Data listing:
---*---

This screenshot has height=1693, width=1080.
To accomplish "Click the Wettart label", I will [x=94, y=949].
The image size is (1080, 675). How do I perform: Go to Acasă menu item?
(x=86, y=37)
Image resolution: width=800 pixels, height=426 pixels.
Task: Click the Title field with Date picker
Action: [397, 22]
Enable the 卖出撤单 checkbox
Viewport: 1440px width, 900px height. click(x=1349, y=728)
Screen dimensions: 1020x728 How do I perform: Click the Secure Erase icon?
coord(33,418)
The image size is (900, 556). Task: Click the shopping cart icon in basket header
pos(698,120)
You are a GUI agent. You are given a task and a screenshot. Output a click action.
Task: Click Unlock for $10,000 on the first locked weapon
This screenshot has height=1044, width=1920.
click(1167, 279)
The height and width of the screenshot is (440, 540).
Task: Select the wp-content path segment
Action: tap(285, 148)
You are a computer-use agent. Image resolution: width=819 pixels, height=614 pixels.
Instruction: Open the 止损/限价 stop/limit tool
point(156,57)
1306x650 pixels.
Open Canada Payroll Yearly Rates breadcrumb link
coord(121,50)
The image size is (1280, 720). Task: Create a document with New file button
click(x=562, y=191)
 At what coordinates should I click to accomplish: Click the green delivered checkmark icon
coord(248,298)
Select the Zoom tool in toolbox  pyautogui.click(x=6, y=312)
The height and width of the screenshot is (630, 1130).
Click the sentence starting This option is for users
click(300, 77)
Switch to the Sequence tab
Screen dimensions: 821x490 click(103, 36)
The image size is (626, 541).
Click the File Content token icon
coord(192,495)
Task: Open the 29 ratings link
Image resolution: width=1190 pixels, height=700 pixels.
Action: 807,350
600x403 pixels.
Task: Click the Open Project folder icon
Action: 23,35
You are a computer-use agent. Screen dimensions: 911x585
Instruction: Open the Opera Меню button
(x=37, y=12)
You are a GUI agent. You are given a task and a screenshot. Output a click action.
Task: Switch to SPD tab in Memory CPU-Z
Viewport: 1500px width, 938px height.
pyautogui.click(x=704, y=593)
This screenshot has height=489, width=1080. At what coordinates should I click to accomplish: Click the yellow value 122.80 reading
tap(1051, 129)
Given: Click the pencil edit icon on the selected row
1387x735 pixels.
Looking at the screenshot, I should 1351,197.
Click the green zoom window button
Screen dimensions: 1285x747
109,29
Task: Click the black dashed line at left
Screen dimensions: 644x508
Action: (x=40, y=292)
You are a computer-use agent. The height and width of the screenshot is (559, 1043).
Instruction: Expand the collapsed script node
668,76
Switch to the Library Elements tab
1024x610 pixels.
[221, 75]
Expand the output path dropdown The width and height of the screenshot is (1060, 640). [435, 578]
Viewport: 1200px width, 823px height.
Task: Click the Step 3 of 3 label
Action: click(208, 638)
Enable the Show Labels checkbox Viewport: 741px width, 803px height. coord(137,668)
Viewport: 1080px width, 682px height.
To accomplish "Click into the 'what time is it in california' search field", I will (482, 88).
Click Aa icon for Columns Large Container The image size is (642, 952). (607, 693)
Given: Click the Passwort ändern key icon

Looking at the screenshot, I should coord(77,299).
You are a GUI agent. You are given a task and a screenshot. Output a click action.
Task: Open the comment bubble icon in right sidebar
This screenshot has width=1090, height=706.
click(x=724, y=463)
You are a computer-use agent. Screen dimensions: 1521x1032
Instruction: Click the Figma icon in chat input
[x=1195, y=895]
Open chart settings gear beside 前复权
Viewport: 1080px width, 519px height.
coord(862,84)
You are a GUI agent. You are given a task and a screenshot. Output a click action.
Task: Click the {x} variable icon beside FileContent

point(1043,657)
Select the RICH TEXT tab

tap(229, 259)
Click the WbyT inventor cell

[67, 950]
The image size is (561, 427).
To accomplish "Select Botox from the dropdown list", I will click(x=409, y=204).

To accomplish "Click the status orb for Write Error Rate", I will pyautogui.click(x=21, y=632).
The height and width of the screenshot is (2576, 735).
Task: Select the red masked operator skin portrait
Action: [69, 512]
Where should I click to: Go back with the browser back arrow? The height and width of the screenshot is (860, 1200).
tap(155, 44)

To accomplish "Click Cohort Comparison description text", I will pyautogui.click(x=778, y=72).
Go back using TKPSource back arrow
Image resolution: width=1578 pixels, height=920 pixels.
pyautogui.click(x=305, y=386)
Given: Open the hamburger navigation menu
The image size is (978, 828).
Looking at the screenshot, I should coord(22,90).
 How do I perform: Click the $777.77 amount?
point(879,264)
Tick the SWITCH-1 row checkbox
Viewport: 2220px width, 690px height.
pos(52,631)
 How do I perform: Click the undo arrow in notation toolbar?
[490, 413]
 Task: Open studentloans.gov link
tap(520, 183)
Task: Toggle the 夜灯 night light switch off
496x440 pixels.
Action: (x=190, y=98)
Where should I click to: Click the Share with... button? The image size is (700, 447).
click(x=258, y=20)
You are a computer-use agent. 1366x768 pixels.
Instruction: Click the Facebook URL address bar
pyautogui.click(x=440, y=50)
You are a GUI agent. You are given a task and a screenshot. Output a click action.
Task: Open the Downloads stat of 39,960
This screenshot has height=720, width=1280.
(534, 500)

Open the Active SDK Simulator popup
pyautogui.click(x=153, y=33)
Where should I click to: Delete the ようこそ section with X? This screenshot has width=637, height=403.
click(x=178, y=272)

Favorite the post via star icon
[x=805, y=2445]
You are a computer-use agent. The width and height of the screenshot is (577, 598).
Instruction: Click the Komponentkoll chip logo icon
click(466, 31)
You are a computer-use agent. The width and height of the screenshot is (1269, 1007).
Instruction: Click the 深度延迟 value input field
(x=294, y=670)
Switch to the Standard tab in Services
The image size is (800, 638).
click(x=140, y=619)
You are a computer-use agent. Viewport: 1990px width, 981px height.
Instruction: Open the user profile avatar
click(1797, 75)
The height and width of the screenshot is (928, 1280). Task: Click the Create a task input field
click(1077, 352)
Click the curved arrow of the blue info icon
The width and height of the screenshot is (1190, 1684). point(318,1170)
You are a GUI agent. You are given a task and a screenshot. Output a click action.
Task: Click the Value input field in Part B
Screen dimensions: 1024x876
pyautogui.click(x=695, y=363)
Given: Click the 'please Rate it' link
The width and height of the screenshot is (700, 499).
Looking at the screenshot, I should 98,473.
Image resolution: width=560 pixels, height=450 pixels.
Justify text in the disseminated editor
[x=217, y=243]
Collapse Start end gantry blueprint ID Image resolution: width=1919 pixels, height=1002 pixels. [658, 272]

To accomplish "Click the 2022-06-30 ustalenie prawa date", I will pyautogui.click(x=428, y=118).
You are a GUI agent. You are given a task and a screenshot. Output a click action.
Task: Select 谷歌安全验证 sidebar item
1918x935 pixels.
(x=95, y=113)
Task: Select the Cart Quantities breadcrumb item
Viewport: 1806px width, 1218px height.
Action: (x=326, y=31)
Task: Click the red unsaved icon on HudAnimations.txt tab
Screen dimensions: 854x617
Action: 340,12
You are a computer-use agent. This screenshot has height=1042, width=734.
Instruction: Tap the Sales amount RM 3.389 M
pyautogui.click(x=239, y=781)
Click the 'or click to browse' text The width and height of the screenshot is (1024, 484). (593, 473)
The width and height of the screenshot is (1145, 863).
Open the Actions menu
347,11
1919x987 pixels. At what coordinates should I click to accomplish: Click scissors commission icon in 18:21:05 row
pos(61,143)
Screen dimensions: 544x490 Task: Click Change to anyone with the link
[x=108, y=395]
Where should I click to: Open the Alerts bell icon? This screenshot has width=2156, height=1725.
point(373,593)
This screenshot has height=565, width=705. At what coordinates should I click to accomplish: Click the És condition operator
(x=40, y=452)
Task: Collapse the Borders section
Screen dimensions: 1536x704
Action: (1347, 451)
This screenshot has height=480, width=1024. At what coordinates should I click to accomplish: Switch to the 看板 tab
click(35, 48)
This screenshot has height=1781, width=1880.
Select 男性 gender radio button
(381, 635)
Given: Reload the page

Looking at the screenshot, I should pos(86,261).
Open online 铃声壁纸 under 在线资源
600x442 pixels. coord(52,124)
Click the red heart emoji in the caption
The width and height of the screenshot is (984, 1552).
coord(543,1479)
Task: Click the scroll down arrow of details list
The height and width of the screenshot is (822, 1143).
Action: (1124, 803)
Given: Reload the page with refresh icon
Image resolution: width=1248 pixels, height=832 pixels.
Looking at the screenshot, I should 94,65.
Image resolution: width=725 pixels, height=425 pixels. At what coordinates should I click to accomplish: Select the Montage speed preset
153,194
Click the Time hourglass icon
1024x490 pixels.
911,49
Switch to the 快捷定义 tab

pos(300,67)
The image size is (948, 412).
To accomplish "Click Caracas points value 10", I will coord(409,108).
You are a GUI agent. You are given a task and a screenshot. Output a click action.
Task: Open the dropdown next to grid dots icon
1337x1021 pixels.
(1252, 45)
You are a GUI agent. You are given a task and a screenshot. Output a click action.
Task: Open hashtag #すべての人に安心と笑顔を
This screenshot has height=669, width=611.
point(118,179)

---*---

Print nothing but the lines from the one containing "The height and width of the screenshot is (822, 1143)." through the end of the listing above, exactly as written.

The height and width of the screenshot is (822, 1143).
Action: (1124, 803)
Given: Reload the page with refresh icon
Image resolution: width=1248 pixels, height=832 pixels.
Looking at the screenshot, I should 94,65.
Image resolution: width=725 pixels, height=425 pixels. At what coordinates should I click to accomplish: Select the Montage speed preset
153,194
Click the Time hourglass icon
1024x490 pixels.
911,49
Switch to the 快捷定义 tab

pos(300,67)
The image size is (948, 412).
To accomplish "Click Caracas points value 10", I will coord(409,108).
You are a GUI agent. You are given a task and a screenshot. Output a click action.
Task: Open the dropdown next to grid dots icon
1337x1021 pixels.
(1252, 45)
You are a GUI agent. You are given a task and a screenshot. Output a click action.
Task: Open hashtag #すべての人に安心と笑顔を
This screenshot has height=669, width=611.
point(118,179)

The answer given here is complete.